▶ **DOCUMENT TEXT**
## START

Edutainment and Standardized Tests

Edutainment “combines aspects of education and entertainment into products and experiences that seek to improve learning by making it not just painless but also pleasurable” (Beato). Examples are everywhere, from documentaries like Blackfish and An Inconvenient Truth to educational apps, such as Anatomy 4D, which allows users to take an interactive journey through the human body. This “academization of leisure” (Beato) emerged with the popularization of television. As television sets slowly became a staple in American homes, many topics usually reserved for print medium (politics, news, education, etc.) found their place on the new format. As educational programs gained popularity, producers shifted their focus from merely providing information to providing information in an entertaining format. This allowed producers to compete for higher ratings and more program funding. Thus began the edutainment movement. Now edutainment takes on a variety of formats, from television programs to video games to interactive apps. With every new technological advancement, there seems to be a new form of edutainment riding on its coattails.

Mrs. Bates’s decision to use edutainment as a means to prepare her students for standardized tests is far from a new concept. Edutainment is on the rise in the American school system, and this may seem like an improvement over more traditional modes of education. If the goal of edutainment is to engage learners and the goal of school systems is to provide students with an education, then the marriage of the two certainly makes sense. However, does a more entertaining learning experience translate to a more useful one? Trotter (1991), among others, would argue that it doesn’t. Edutainment, while enticing, can overwhelm students with too much information or even underwhelm them with too little depth. Most modes only require students to recall information to pass interactive quizzes. Such programs encourage memorization rather than understanding.

While most would agree that we should ask more of our students than basic memorization, standardized tests generally operate on the same modes of testing, prioritizing recall over understanding. Does this mean that educators should turn to edutainment as a way to train students to pass the standardized tests? If the answer is yes, then should educators only teach students what will appear on the tests, as Mrs. Bates wants to do? Or should educators instead offer students a more rounded education, even if this means focusing less on what students will be tested on?

## END

▶ **INFORMATION GIVEN**

## START

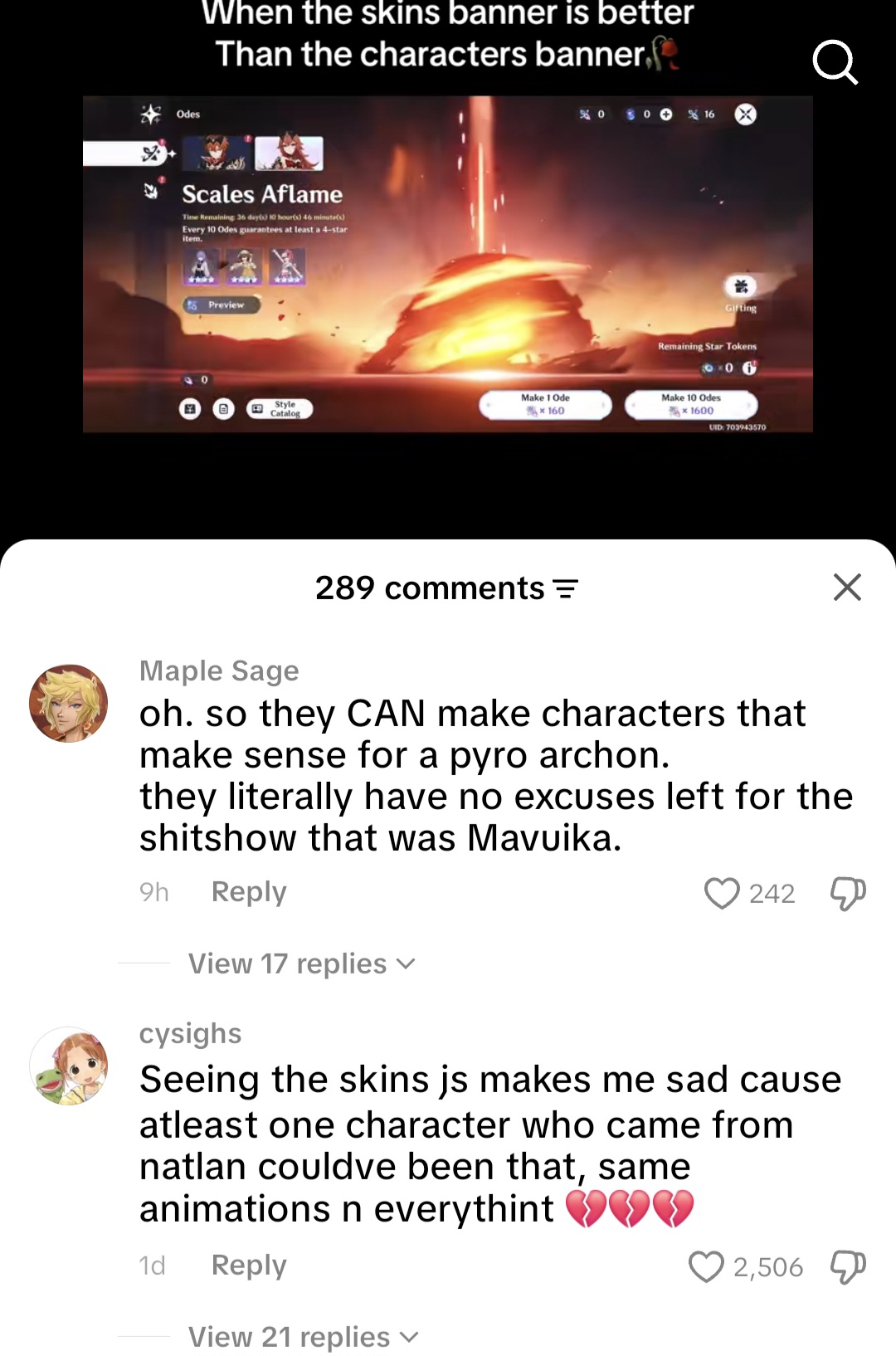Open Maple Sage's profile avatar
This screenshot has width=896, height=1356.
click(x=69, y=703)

## END
## START

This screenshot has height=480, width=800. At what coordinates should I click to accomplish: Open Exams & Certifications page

## END

▶ **GIVEN TASK**
Continue the text on edutainment and standardized tests from its final sentence.

▶ **WRITTEN ANSWER**
More Questions to Consider

What should Keanu do? Should he continue creating the realistic illustrations to prepare Mrs. Bates’s students for the college learning environment? Or should he listen to his client and focus only on training the students to pass the standardized tests? Should he back out of the position entirely?

This scenario leads us to yet another question: As technical communicators, do we possess any authorship over the work that we produce? I’m by no means the first to pose such questions regarding the nature and value of our work. Johnson-Eilola points out the many problems with technical communicators being considered as service and/or support workers who have little to no authorial power. Not only do these role descriptions fail to encompass the varied skillset technical communicators possess, but such descriptions also command less respect, less value. In the ethical scenario presented, it’s obvious that Mrs. Bates considers Keanu to be a service worker rather than a contributor to her project. This treatment is not atypical of technical communicators. Nearly ten years after Johnson-Eilola explored the concept of the value technical communicators bring to the workforce, we’re often still classified as service or support workers. To combat this, Johnson-Eilola suggests we classify our work as symbolic-analytic. Such work entails the ability to “identify, rearrange, circulate, abstract, and broker information” (Johnson-Eilola), which all technical communicators should have the skill to do. Therein, Johnson-Eilola believes, lies the true value of technical communication, a type of value that will command more respect and offer us more authority over the projects we take on.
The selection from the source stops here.